Another study showed that by the year 2020, traditional Jewish institutions were going to face a crisis of donations and supporters. Several initiatives from (what is called today) JFNA and the Harold Grinspun Foundation (LIfe and Legacy) helped reduced the impact of those changes, but by no means avoid them.
Yet another study showed that engagement of young Jews with Israel was going to diminish. This is a bit more complicated, as real metrics on the subject are difficult. Birthright Israel (Taglit) did a superb job in connecting young Jews with Israel. That connection, however, did not necessarily follow the "party line", and many of those younfg Jews chose yo engage with Israel in different terms - not always favoring ther same positions than their elders.

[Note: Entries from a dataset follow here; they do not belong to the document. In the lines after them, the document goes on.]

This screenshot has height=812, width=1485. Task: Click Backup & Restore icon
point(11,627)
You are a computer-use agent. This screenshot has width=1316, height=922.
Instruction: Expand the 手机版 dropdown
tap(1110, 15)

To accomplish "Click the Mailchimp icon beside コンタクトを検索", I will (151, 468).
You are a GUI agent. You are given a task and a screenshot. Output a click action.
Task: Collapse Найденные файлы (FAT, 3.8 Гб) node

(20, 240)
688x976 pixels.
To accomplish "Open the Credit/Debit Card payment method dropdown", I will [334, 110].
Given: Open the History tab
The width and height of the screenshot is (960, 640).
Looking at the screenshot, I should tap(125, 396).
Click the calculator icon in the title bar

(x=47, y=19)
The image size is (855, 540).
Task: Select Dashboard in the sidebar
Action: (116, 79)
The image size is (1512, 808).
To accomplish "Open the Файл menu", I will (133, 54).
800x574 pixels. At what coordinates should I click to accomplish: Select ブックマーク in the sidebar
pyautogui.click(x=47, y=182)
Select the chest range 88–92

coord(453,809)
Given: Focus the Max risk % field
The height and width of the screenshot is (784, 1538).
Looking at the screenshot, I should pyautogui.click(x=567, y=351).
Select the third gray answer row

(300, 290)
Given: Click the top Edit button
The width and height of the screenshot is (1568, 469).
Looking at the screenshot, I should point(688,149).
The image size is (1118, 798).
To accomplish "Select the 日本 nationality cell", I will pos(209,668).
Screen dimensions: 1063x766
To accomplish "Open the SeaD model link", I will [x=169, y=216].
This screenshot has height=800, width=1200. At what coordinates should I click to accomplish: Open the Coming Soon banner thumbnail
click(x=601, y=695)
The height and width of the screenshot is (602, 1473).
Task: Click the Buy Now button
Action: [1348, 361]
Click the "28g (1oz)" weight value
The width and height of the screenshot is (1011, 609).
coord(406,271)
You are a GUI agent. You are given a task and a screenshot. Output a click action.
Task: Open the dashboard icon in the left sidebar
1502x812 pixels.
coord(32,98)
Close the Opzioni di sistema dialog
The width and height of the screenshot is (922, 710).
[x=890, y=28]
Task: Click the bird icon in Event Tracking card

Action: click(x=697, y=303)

The list could go on and on... but we are now IN 2020. What is our vision today? It looks like the Jewish community in America is struggling to redefine itself while fighting growing antisemitism. The Jewish community is today more religiously observant (and Orthodox) than two decades ago. It is more politically conservative. It is more hawkishly right wing Zionist. It is also more insecure psychologically than it was two decades ago. It is also more fragmented along religious and political fracture lines than ever before. Groups on both extremes of the political spectrum try to take advantage of the situation by highlighting the crisis and blaming it on "the other side", and conjuring images of the Apocalypse to come. Not so different from what is happening in the General American political life.
I think it is time overdue to articulate a new vision. Maybe doing it in 2020 will give us a better vision... I believe we need to work for a community in which differences of opinions and religious practice are respected. Where we can hold to our own beliefs and preferences without invalidating the alternatives. Our sages once said that "It takes many Jews to read the Torah", meaning that each individual's perspective is an important building block of the collective vision. I believe we need to work for a community that looks at its needs and the ways to meet them; a community for which Israel is central but makes room for competing ideas of what Israel ought to be. A community that put people at the center of concern, and not "brick and mortar".
Can we articulate a vision to achieve all of that? I believe we can, and I believe we should.